A: That’s part of what the product offerings that CipherTrace brings to banks and government agencies – that database of who is bad, who is good. So we have a whole knowledge base inside the system, which breaks them down into high-risk virtual asset service providers, criminal ones, sanctioned entities, terrorist entities, ransomware entities, dark markets, exchanges, scams, all that stuff. So there’s a massive set of databases, easily sortable and then gives you the information so that you can use and filters. And then of course we have the bank account information, the credit card information, and other things tied into it.


Q: How can VASPs prevent processing transactions from mixer services?


A: CipherTrace has a product that VASPs purchase, which is called Sentry. It’s a programming interface and API that is a real-time risk scoring API. So similar to what you would use when you process a credit card, for example, where you need to do it in real-time. It’s a real-time API.


So when money comes in, for example, or money is about to be sent out, you call the API and in 50 milliseconds, it comes back and says, okay, it’s risky or it’s not. And it will tell you things like, it came through a mixer and we have categories of all the different mixers and there are risk scores around it. So, “it went through a mixer, but it came through two steps before it got you,” and things like that.


So that’s how you do it, you do it in real-time when the funds come in so then you can determine whether you need to take a look at it. Or if someone wants to send to a mixer, if that’s against your policies, you can stop it. But typically the main thing is you want to control it on the inbound when people send you money.
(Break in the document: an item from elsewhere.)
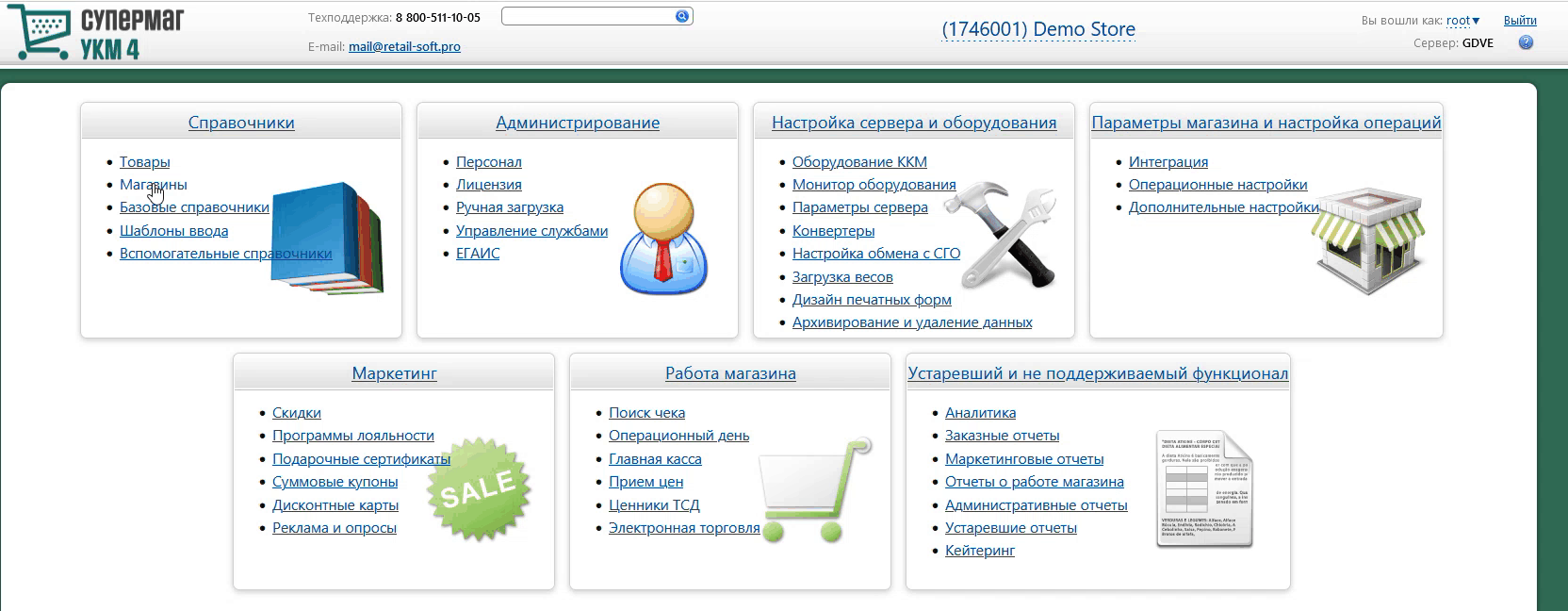The height and width of the screenshot is (611, 1568).
Task: Open help via question mark icon
Action: point(1526,43)
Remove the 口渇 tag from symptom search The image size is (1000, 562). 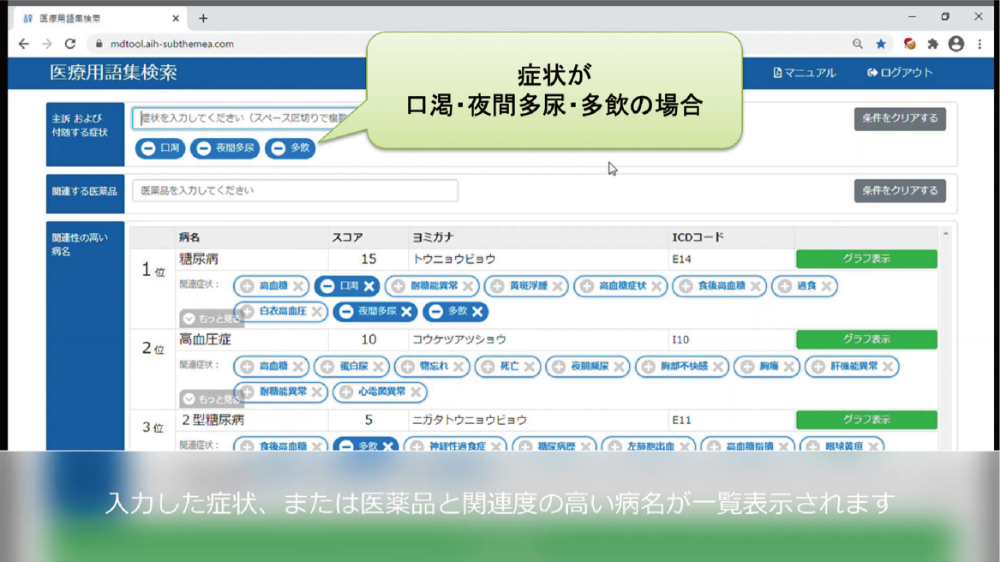tap(147, 148)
Adding Crypto Intelligence to Existing AML Systems

Given the recent emphasis by FinCEN and the failure of internal ad-hoc systems, Alessa recently partnered with CipherTrace to add crypto intelligence data to AML solutions. The data provided by CipherTrace enables financial institutions to:


  • Identify customers transacting with convertible virtual currencies (CVCs) and unregistered crypto MSBs that may be attempting to evade supervision and fail to implement appropriate AML controls
  • Monitor wire transfers, ACH and credit card transactions to identify customers involved in CVC transactions
  • More effectively track the accounts associated with peer-to-peer crypto exchanges and smaller virtual currency kiosks, and cross-references the contact information of small virtual asset service providers (VASPs) with customer records to flag suspicious activities


Once a customer or transaction has been flagged, a risk score is applied and the compliance team can do the necessary investigations to determine whether the transaction needs to be reported to the regulator.